[Opdrachten]
a - Geef alstublieft voor elke bewering aan of ze klopt met de tekst over de visvangst van toen: (i) de logger is uit het visserijbedrijf verdwenen; (ii) de ongerustheid over overbevissing begon pas in deze eeuw; (iii) de hoeveelheid vis in de Noordzee is weer toegenomen. Antwoord telkens met ja of nee en citeer de woorden uit de tekst die de doorslag geven.
b - Schrijf uit de tekst over de visvangst van toen woord voor woord het stuk over van "De haringdrijfnetvisserij wordt" tot en met "door de hektrawler.".

[Tekstfragment]

• • •

Visvangst van toen.
Voorwoord
:Er is in het visserijbedrijf wel het een en ander veranderd.
De haringdrijfnetvisserij wordt niet meer uitgeoefend zodat de logger uit het
bedrijf is verdwenen. Ook de taak van zijtrawler is vervangen door de hektrawler.
Deze schepen zorgen voor de aanvoer van haring, makreel, koolvis, kabeljauw,
schelvis, en wijting waarmee de voornaamste soorten zijn genoemd. Het bestaan
van sommige zijtrawlers werd enigszins verlengt door deze geschikt te maken
voor het vissen met de boomkoren, heeft de kotter tot een belangrijk scheeptype
gemaakt. Later zijn er fraaie moterkotters aan de vloot toegevoegd, deze moterkotters
zorgde voor de aanvoer van tong, schol , tarbot en kabeljauw. De schippers hebben
de beschikking over de modernste technieken aan boord en dit draagt er aan toe
bij dat de visserij zo intensief mogelijk uitgeoefend kan worden. Er is in de
loop der tijden heel wat vis uit de zee gehaald en aan het einde van de vorige
eeuw, toen de stoommachine haar intrede deed, begon men zich al ongerust te
maken over overbevissing en tot vandaag aan de dag is gebleken dat zij zich
destijds, terecht ongerust maakte. Heden ten dagen zijn er zijn ingrijpende
maatregelen van kracht geworden die bepalen welke hoeveelheden door de visserijvloot
in een bepaald gebied mogen worden gevangen. Beperkingen opleggen aan een visserman
is echter het ergste wat men kan overkomen. Gelukkig hebben deze maatregelen
er voor gezorgd dat de hoeveelheid vis in de Noordzee weer is toegenomen.

• • •

Opgeslagen invoer:

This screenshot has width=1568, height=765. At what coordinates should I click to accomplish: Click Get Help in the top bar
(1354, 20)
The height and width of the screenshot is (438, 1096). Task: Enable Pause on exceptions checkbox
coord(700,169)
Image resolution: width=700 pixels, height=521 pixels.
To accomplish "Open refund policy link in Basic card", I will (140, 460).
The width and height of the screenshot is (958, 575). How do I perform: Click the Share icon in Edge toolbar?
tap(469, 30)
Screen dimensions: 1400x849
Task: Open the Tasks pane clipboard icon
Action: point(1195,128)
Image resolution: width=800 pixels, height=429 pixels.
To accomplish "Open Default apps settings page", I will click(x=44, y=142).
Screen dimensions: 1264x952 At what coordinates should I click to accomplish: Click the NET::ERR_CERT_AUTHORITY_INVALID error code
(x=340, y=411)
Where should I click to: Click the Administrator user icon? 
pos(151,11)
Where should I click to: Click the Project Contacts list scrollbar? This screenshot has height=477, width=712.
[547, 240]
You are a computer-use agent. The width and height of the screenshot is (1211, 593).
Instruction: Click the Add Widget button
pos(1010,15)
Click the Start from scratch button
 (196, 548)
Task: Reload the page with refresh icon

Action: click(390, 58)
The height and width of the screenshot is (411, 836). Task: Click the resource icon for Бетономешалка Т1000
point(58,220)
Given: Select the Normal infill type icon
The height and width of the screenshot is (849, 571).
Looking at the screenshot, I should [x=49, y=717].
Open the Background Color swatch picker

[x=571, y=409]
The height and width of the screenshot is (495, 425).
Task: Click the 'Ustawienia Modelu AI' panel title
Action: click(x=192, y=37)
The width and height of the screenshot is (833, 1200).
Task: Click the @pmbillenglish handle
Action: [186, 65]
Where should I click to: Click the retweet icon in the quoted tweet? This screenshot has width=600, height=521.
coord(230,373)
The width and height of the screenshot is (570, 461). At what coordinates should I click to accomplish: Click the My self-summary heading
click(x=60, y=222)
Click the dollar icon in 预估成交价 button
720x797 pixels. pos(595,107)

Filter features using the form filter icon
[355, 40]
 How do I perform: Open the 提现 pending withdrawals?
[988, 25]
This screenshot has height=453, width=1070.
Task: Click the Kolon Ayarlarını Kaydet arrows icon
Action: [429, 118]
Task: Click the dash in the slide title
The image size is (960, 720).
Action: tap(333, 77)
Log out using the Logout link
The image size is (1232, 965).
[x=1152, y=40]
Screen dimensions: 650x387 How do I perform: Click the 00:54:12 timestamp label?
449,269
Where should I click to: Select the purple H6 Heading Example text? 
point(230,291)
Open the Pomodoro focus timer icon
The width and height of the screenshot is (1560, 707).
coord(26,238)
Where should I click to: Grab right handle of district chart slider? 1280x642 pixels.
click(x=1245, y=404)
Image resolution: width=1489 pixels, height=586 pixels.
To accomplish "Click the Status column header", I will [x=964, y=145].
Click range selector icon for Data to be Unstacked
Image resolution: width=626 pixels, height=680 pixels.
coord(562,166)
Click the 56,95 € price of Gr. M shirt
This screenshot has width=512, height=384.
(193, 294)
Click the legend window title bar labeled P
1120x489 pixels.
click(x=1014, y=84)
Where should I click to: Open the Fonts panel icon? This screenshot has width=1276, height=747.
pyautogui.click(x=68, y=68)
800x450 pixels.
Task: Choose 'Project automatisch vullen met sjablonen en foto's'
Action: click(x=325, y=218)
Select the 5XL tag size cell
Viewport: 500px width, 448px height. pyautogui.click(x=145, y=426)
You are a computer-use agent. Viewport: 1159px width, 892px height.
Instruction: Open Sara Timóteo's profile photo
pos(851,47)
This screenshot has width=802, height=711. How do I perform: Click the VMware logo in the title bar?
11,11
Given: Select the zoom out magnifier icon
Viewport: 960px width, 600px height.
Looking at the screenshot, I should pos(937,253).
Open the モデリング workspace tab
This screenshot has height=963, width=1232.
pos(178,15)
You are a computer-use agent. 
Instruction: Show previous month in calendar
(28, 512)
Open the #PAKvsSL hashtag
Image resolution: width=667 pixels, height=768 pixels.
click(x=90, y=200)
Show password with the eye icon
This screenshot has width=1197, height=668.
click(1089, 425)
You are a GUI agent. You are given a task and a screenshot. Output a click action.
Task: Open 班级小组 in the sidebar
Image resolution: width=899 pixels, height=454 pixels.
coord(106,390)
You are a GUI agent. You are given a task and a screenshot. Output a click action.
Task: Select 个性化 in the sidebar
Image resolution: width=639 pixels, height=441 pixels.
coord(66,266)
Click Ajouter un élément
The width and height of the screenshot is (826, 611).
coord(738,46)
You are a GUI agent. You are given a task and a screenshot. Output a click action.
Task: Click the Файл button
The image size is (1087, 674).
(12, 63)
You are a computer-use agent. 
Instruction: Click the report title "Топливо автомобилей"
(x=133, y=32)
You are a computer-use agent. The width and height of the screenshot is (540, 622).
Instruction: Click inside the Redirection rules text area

• • •

[Antwoorden per opdracht]
a -
(i) Ja: "zodat de logger uit het bedrijf is verdwenen"
(ii) Nee: "aan het einde van de vorige eeuw, toen de stoommachine haar intrede deed, begon men zich al ongerust te maken over overbevissing"
(iii) Ja: "Gelukkig hebben deze maatregelen er voor gezorgd dat de hoeveelheid vis in de Noordzee weer is toegenomen."

b -
De haringdrijfnetvisserij wordt niet meer uitgeoefend zodat de logger uit het
bedrijf is verdwenen. Ook de taak van zijtrawler is vervangen door de hektrawler.